1 year 2 months 3 seconds
{1|2|0|0|0|3}

-2 day 5 year 8months
{5|8|-2|0|0|0}

3day 9     years 4 seconds -5 minute 4 years 4 years -3seconds
{17|0|3|0|-5|1}

Rules

  • You can not use strtotime or any built-in function that does the whole job.
  • Shortest code wins (bytes)
  • You can print your output to stdout or a file, the result can also be returned by a function, it's up to you
  • The token can be in singular or plural form.
  • The components may be in a random order
  • There may be no white space between the number and the token
  • Sign is optional when the time interval is positive (input and output)
  • If a component appears more than once the values should be added
  • Each component has its own sign
  • The components should be handled separately (e.g. 80 minutes remains as 80 in the output)
  • The input is guaranteed to be lower case

Happy Golfing!

fpg1503

Posted 2015-02-09T11:24:01.523

Reputation: 330

2I like this challenge but I'm having a hard time coming up with anything that isn't long and messy in languages which are ill-suited for code golf. :/ – Alex A. – 2015-02-09T22:36:30.453

Does output format matter? – Titus – 2017-01-07T12:14:37.563

Sign is optional when the time interval is positive Does that mean that input may contain + signs? – Titus – 2017-01-07T12:23:02.483

Answers

3

CJam, 60 bytes

After being stuck in the 60's for a long time, I finally managed to squeeze this down to 60 bytes.
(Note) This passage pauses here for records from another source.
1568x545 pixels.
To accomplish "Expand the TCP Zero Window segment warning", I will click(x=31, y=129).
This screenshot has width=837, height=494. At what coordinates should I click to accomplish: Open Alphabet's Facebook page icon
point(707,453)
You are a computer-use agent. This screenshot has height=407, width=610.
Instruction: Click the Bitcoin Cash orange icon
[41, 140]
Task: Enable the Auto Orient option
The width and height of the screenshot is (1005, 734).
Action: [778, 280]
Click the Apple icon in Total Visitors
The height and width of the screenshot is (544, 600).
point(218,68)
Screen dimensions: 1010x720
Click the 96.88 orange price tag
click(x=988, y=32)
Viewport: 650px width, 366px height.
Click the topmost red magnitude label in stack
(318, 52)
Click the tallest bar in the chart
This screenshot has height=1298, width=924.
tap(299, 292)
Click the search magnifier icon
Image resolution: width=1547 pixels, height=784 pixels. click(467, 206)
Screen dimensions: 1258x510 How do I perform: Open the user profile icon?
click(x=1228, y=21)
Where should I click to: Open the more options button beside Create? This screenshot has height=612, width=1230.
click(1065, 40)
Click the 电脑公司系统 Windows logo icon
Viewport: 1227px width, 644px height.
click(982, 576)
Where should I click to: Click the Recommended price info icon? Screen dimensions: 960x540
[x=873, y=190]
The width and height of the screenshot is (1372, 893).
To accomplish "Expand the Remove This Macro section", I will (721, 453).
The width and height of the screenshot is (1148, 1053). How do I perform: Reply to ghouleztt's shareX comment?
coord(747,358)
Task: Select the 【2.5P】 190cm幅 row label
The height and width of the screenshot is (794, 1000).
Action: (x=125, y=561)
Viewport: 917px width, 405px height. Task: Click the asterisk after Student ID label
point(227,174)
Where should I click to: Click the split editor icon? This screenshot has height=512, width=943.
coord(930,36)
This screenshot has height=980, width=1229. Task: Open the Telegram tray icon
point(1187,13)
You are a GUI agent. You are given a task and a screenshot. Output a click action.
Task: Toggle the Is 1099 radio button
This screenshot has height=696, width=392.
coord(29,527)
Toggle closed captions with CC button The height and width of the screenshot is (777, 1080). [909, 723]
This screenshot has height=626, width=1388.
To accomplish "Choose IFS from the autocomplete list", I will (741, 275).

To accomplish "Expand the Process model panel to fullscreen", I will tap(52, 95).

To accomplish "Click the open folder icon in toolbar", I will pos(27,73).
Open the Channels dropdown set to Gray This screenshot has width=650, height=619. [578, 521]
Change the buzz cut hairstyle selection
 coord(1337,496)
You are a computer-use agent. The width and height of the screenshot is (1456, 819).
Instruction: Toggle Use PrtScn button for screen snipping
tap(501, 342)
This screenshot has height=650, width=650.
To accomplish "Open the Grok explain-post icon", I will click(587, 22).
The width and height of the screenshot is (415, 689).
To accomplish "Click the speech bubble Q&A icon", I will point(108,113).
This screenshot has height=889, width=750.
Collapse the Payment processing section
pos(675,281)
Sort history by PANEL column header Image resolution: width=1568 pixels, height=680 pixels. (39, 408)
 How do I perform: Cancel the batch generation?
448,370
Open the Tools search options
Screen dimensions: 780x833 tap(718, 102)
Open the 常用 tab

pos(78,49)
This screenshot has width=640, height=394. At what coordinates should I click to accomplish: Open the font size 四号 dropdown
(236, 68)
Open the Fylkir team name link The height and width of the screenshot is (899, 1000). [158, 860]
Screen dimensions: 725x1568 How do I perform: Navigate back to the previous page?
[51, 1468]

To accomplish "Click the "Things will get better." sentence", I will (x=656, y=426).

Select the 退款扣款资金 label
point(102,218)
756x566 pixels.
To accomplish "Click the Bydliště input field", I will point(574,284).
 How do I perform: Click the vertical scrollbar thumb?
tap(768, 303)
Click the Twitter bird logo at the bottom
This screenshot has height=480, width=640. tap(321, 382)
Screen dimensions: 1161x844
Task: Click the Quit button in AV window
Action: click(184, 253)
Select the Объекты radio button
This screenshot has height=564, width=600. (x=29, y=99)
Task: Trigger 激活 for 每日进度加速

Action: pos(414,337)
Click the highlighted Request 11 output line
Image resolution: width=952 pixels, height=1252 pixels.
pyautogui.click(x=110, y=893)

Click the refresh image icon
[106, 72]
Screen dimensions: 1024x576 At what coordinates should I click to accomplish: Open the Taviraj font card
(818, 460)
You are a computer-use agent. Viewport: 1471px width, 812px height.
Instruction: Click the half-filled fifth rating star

Good enough! Ship it!

Try it online

Squished:

'{0a6*q[{_A,s'-+#)!{"ytdhic"#:I){]'0+iA/I_3$=@+t[}*}*}/'|*'}

Expanded and commented:

'{              "Add '{' to output";
0a6*            "Initialize time to a list of 6 zeros";
q               "Read the input";
[               "Open an empty numeric character buffer";
{               "For each character in the input:";
  _               "Append the character to the numeric character buffer";
  A,s'-+#)!       "Check if the character is not part of a number";
  {               "If so:";
    "ytdhic"#:I     "Remove the character from the numeric character buffer and
                     convert it to the corresponding time unit index, or -1 if
                     not recognized
                     (Time units are recognized by a character in their name
                     that does not appear before the recognition character
                     in any other name)";
    ){              "Repeat (time unit index + 1) times:";
      ]'0+iA/         "Close the numeric character buffer and parse it as an
                       integer (empty buffer is parsed as 0)";
      I_3$=@+t        "Add the integer to the value of the indexed time unit";
      [               "Open an empty numeric character buffer";
    }*              "End repeat
                     (This is used like an if statement, taking advantage of
                     the fact that iterations after the first have no effect)";
  }*              "End if";
}/              "End for";
'|*             "Insert a '|' between each time unit value (implicitly added to
                 output)";
'}              "Add '}' to output";

I initially started using a token-based approach, but that got pretty firmly stuck at... 61 bytes. Sigh. So I totally changed gears and switched to this character-based approach, which is much more interesting anyways.

My parsing method works by adding any valid numeric characters reached (0-9 and -) to a buffer and parsing the buffer as an integer when a certain character from one of the time unit names is reached. Those characters are y, t, d, h, i, and c, which all satisfy the conditions that they appear in a time unit name and don't appear before the recognition character in any other time unit name. In other words, when one of these time unit recognition characters is reached, the numeric buffer will be filled with the last number seen if this actually signals a time unit, or the numeric buffer will be empty if this just appears in, but shouldn't signal, some other time unit. In either case, the numeric buffer is parsed as an integer, or 0 if it was empty, and this is added to the corresponding time unit value. Thus recognition characters appearing in other time units after their recognition character have no effect.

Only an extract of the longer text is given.